What is asked: Render each line of the listing below as a Markdown table with the columns No. and Line, skipping blank lines. Omit the pictures from the table.

[Dataset entries]
________________

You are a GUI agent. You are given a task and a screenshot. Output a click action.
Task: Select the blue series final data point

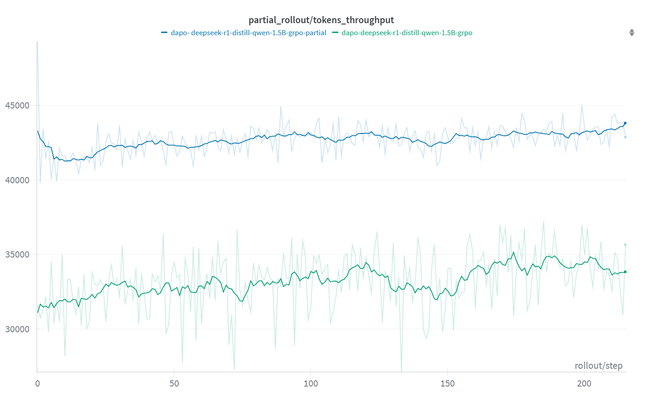625,123
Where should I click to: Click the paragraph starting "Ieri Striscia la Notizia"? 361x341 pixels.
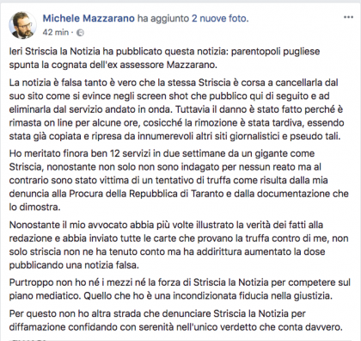pos(164,58)
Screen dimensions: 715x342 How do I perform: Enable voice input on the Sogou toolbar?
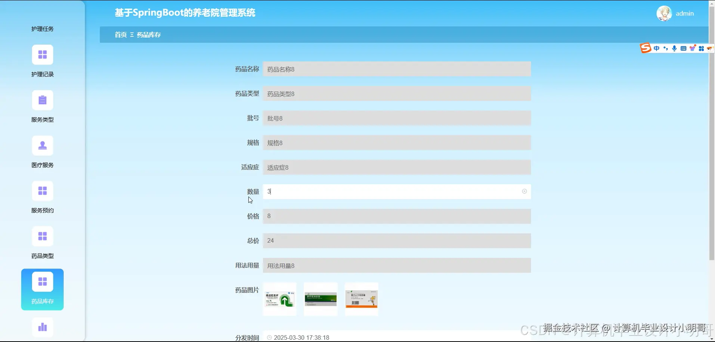[x=674, y=48]
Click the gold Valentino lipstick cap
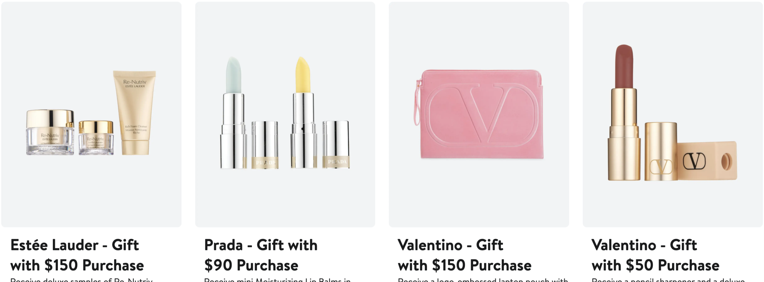Screen dimensions: 764x282 [x=661, y=151]
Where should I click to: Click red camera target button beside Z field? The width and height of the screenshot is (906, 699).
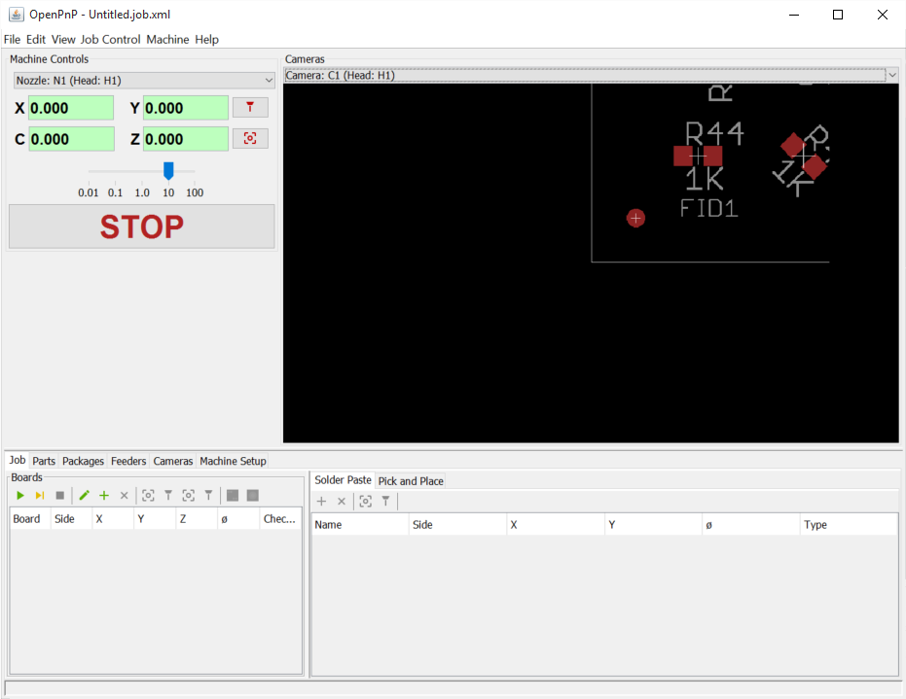tap(250, 139)
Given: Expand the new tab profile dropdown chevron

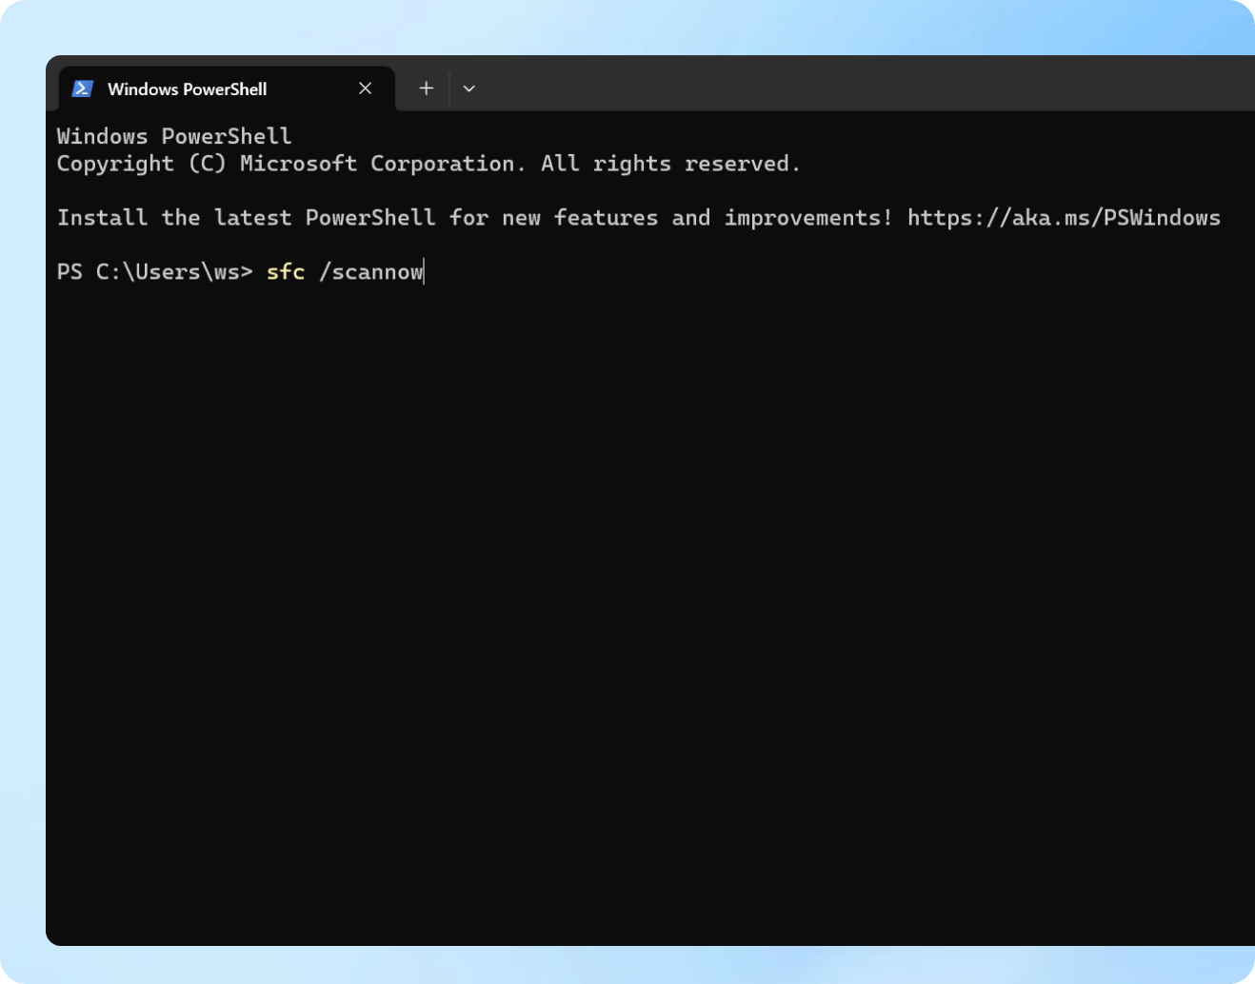Looking at the screenshot, I should [469, 89].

________________

Answer for the task:
| No. | Line |
|---|---|
| 1 | You are a GUI agent. You are given a task and a screenshot. Output a click action. |
| 2 | Task: Select the blue series final data point |
| 3 | 625,123 |
| 4 | Where should I click to: Click the paragraph starting "Ieri Striscia la Notizia"? 361x341 pixels. |
| 5 | pos(164,58) |
| 6 | Screen dimensions: 715x342 How do I perform: Enable voice input on the Sogou toolbar? |
| 7 | [x=674, y=48] |
| 8 | Click the gold Valentino lipstick cap |
| 9 | Screen dimensions: 764x282 [x=661, y=151] |
| 10 | Where should I click to: Click red camera target button beside Z field? The width and height of the screenshot is (906, 699). |
| 11 | tap(250, 139) |
| 12 | Given: Expand the new tab profile dropdown chevron |
| 13 | Looking at the screenshot, I should [469, 89]. |